Relationship between CTV extent and anatomic SV included. Schematic diagram indicates the cross section of the SV. P0Pend indicates the central line. HH’ and LL’ indicate the maximum and minimum vertical distance to the starting plane of the SV. Dotted area indicates the part of SV that might be over-contoured for irradiation.

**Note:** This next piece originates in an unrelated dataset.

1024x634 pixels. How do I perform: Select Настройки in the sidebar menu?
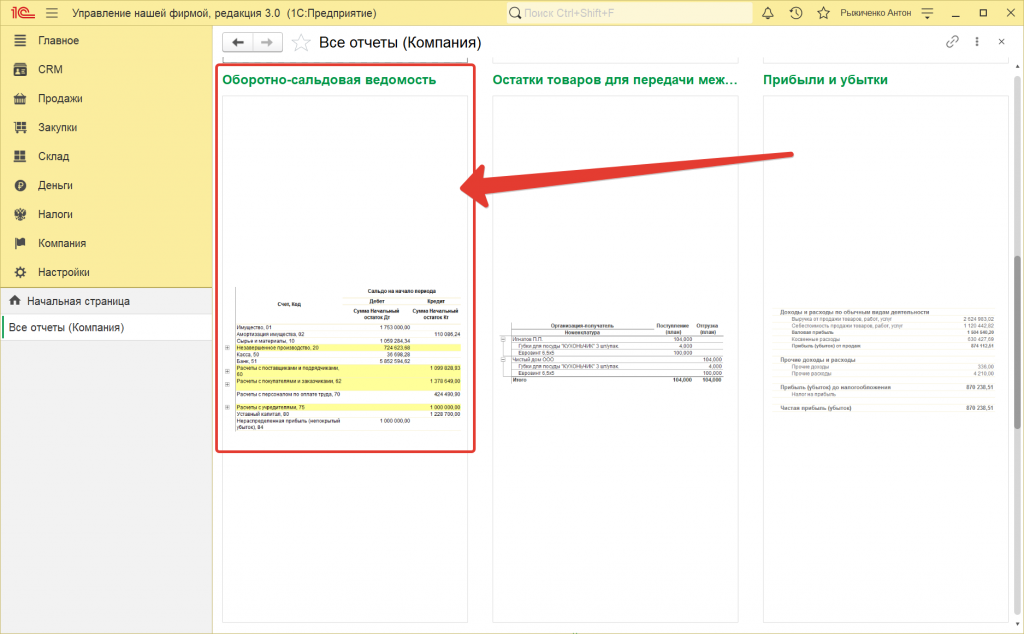[64, 272]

Taking all these founding together, we are confident that delineating the proximal 1.4 cm and 2.2 cm SV in the axial plane could entirely include the anatomic proximal1-cm and 2-cm SV in at least 95% of cases, respectively. Meanwhile, part of SV tissue beyond this extent would also be include in the CTV, which may increase the volume of radiated normal tissues and hinder dose escalation. Therefore, partial of the posterior and lateral SV tissue between the upper and lower margin of the 1-cm (0.5 to 1.4 cm) and 2-cm (1.4 to 2.2 cm) cross section would be excluded from the CTV. However, this should be done carefully as anatomic proximal 1-cm or 2-cm SV can not be located or referenced in axial planning CT images.

Conclusions

Though, volume of proximal SV included in the CTV defined by published guidelines is much larger than the volume of anatomic 1-cm and 2-cm SV, part of SV involvement indicated by pathology studies may be missed. For intermediate- and high-risk patients, delineation of proximal 1.4 cm and 2.2 cm SV in axial plane may be adequate to include the anatomic proximal 1-cm and 2-cm SV respectively. However, part of posterior and lateral portion (from 0.5 to 1.4 cm for intermediate-risk cancer, from 1.4 to 2.2 cm for high-risk patients) of SV within this extent may be over-contoured for irradiation.